Au final, travail individuel et collectif ont vocation à s'articuler en permanence dans un mouvement complémentaire. En bénéficiant de reconnaissance institutionnelle, de moyens et d'outils de mise en oeuvre de l'ISIC, les travailleurs sociaux agiront avec une meilleure efficacité, plaident les rapporteurs. « L'enjeu est important. Il leur permettra de renouer avec leur finalité et ce pourquoi ils ont été formés : soutenir et permettre le mieux vivre ensemble dans une société démocratique et respectueuse de chacun. »
F. P.
(1) L'intervention sociale d'intérêt collectif - Disponible prochainement aux presses de l'Ecole des hautes études en santé publique.
(2) Egalement piloté par Brigitte Bouquet, vice-présidente du CSTS, il comprend une vingtaine de membres.
(3) Expérience présentée lors d'un séminaire de recherche-action du 5 décembre 2008 au Cedias sur « Le travail social et le développement communautaire ».
(4) Cette expérience a été présentée par l'ANTSG (Association nationale des travailleurs sociaux pour le développement du travail social avec les groupes).

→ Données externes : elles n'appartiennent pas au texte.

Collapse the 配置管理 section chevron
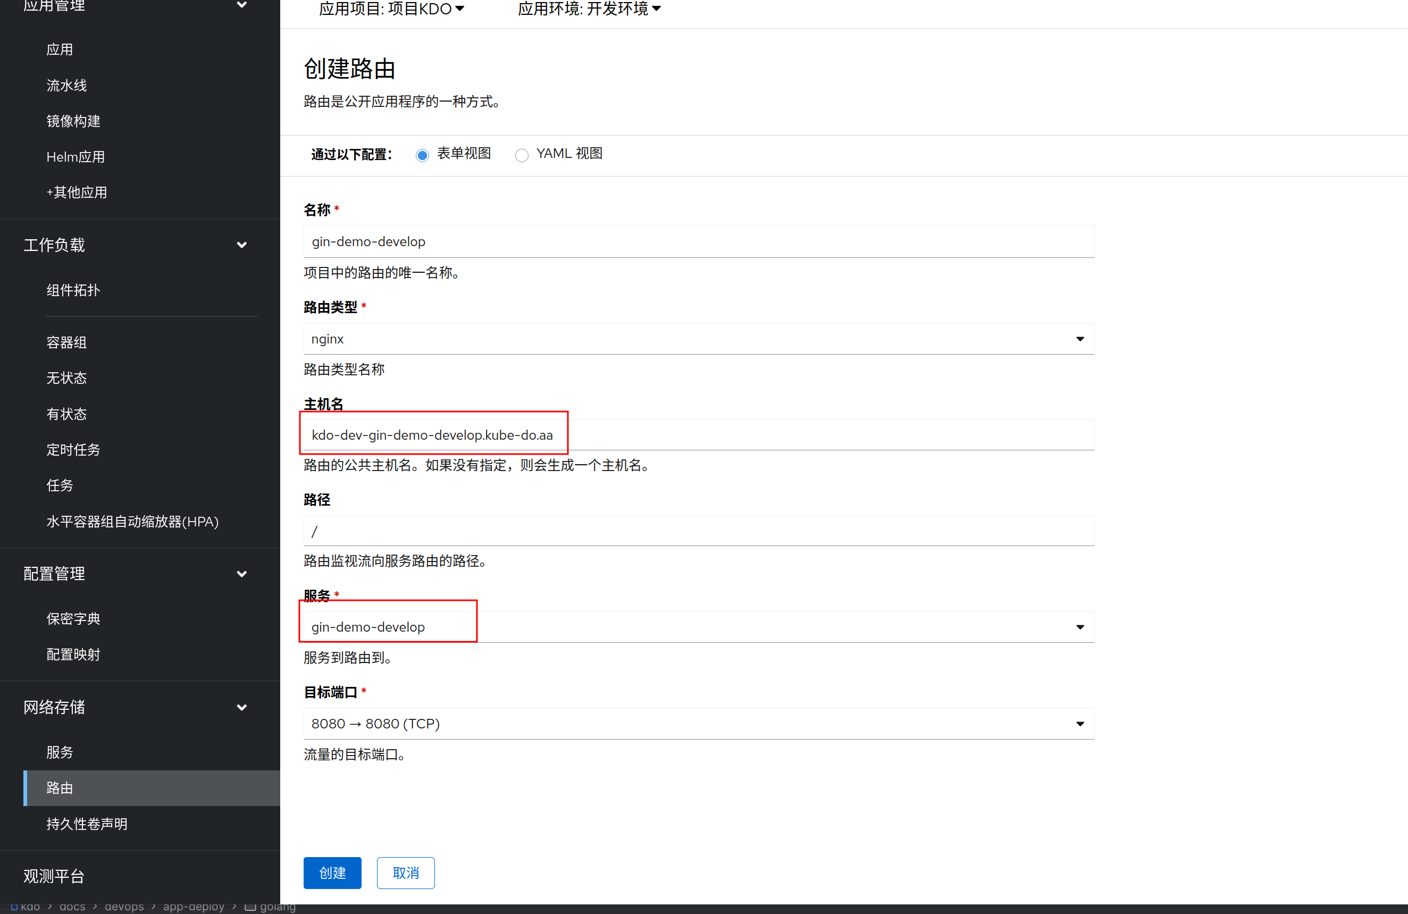 241,574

(5) D'autres partenaires s'y sont associés plus ponctuellement : ANPE, mission locale, ADMR (Association du service à domicile), Les Restos du coeur.

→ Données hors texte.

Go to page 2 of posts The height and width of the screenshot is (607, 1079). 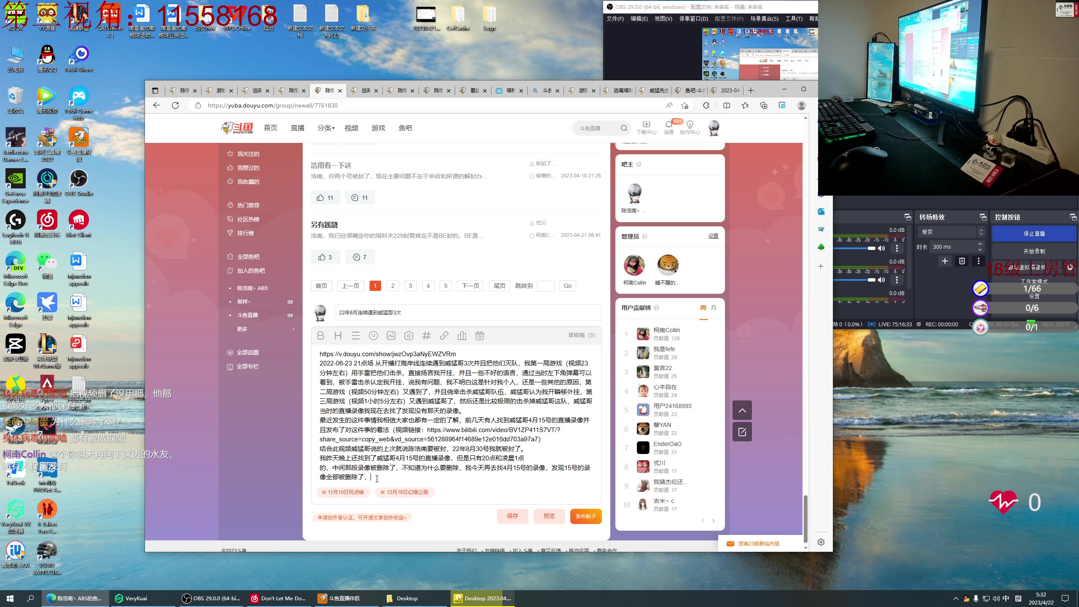tap(393, 286)
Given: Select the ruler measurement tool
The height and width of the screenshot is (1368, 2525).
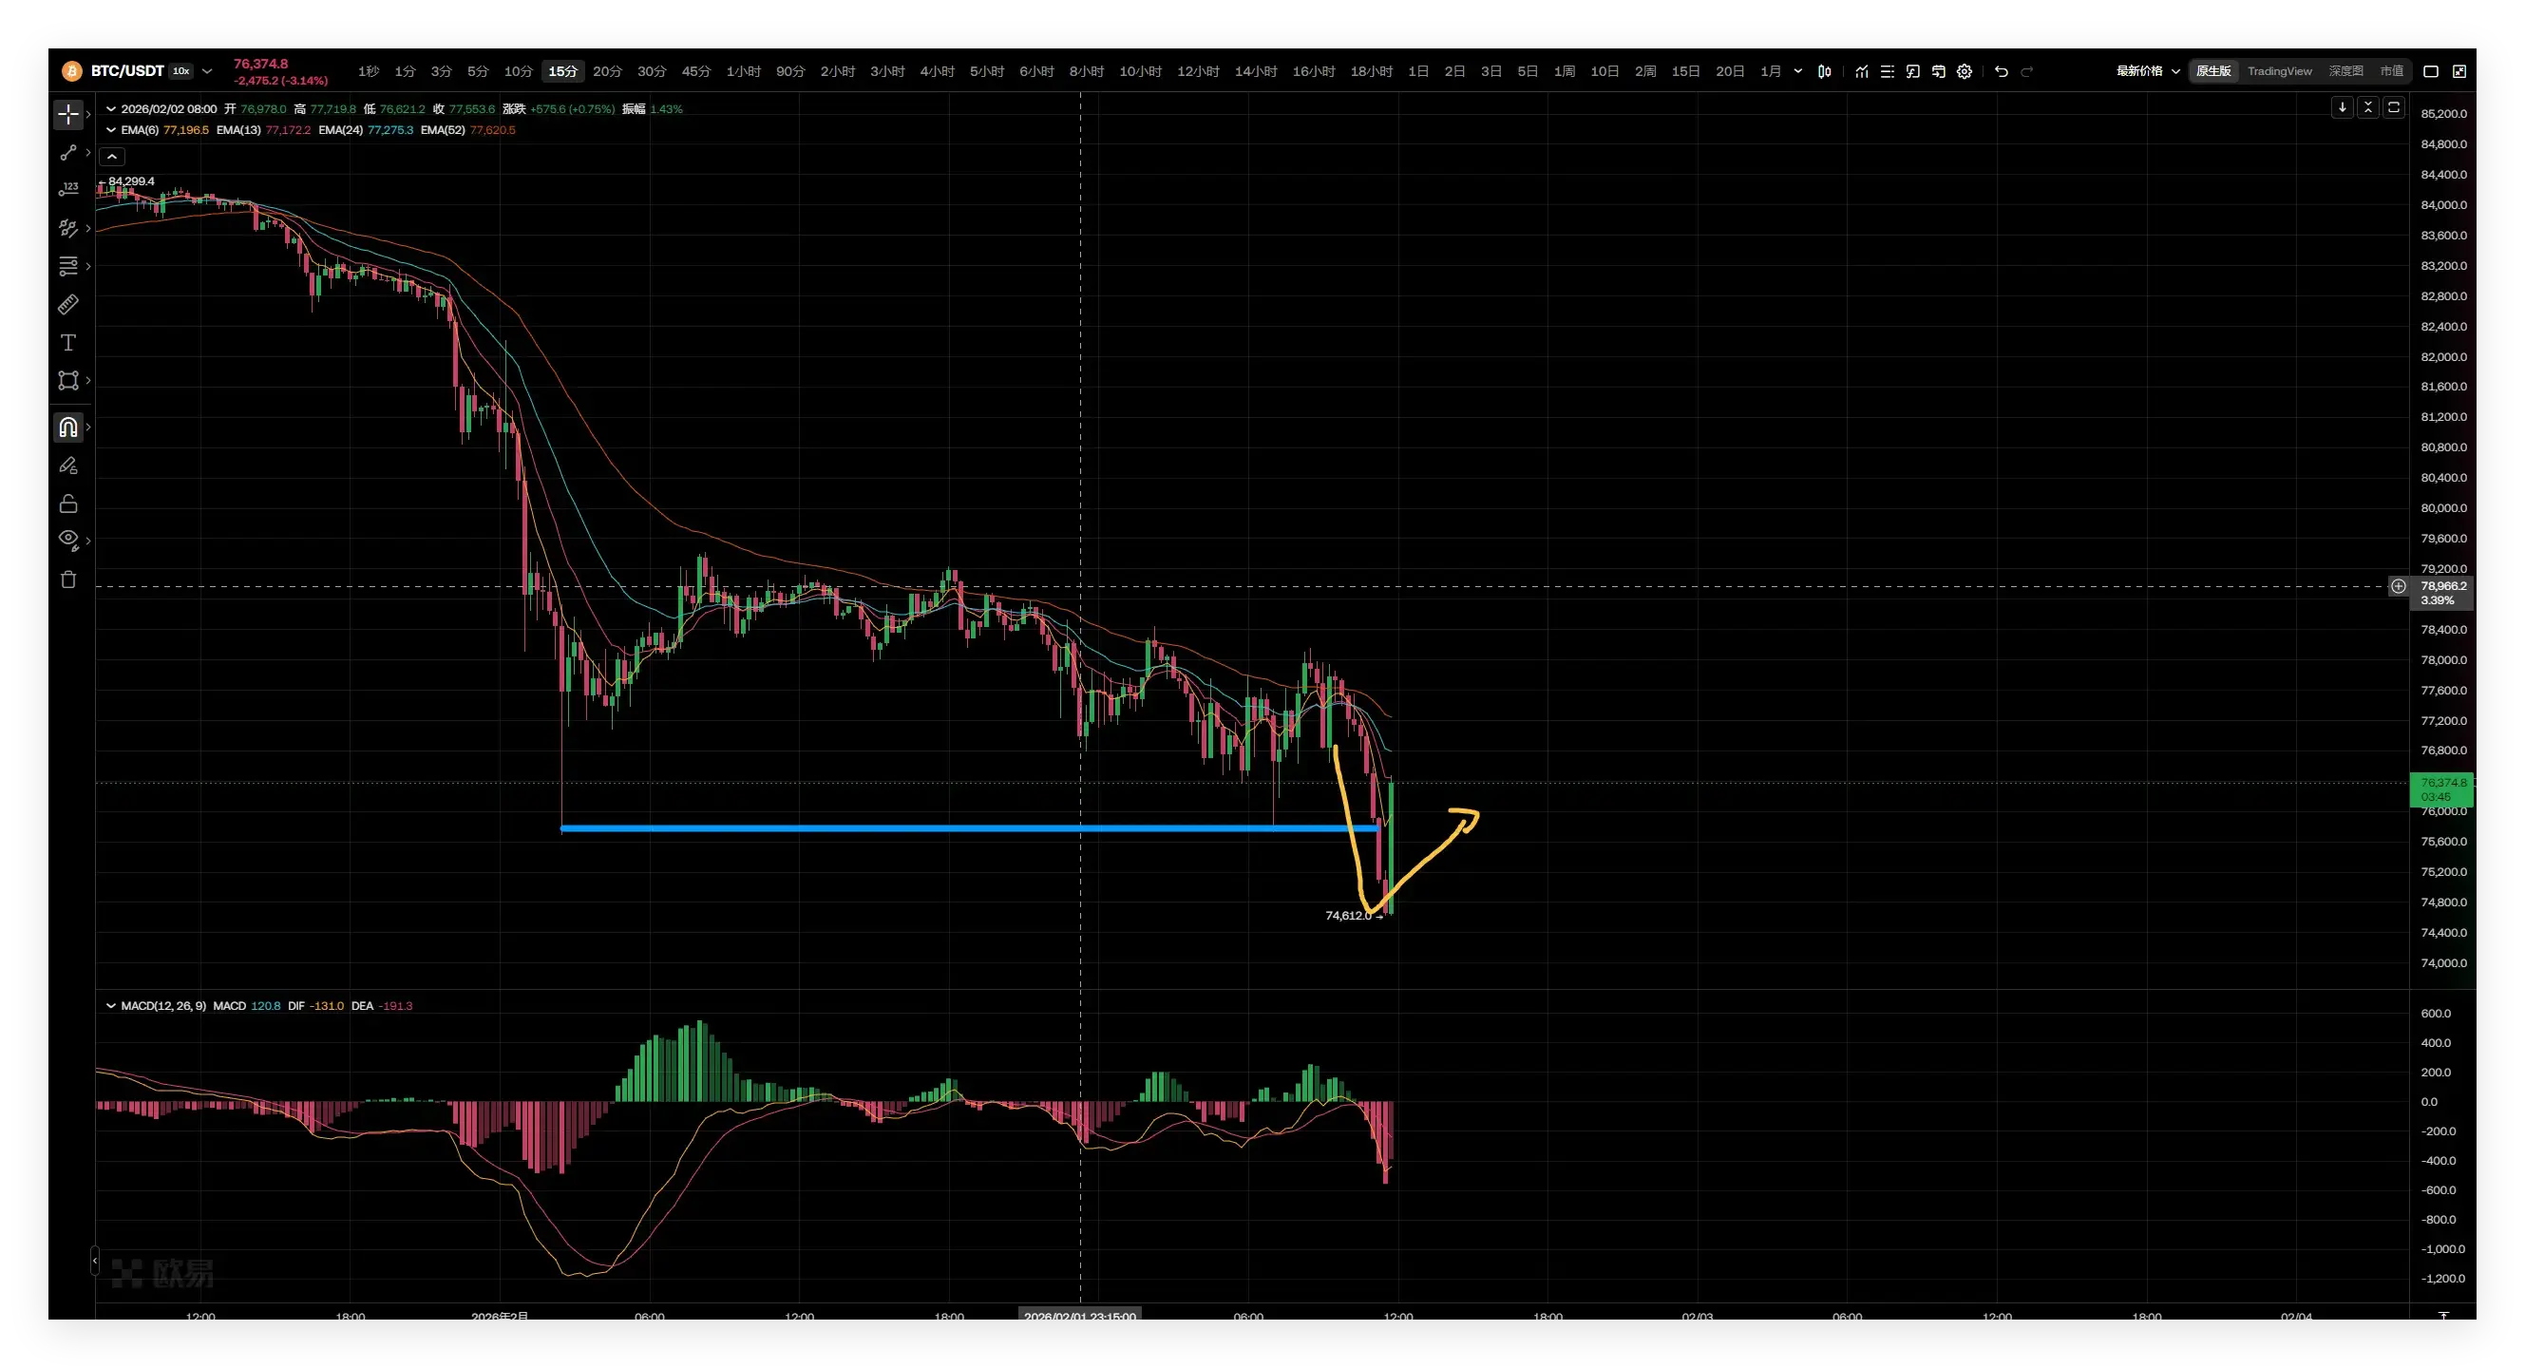Looking at the screenshot, I should 68,305.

(6) Du diagnostic à l'évaluation finale, les expériences de DSL peuvent durer cinq ans, le travail social avec les groupes de quelques mois à deux ans.
(7) L'intervention sociale, un travail de proximité - IGAS, 2005 - Voir ASH n° 2441 du 3-02-06, p. 5.
(8) Les auteurs notent cependant que la loi du 1er décembre 2008 permet aux bénéficiaires de participer aux instances techniques.
(9) La démarche du conseil général de l'Isère est notamment citée en exemple.
(10) Elle est désormais secrétaire d'Etat chargée des technologies vertes et des négociations sur le climat auprès du ministre de l'Ecologie.
(11) Disponible prochainement aux presses de l'Ecole des hautes études en santé publique.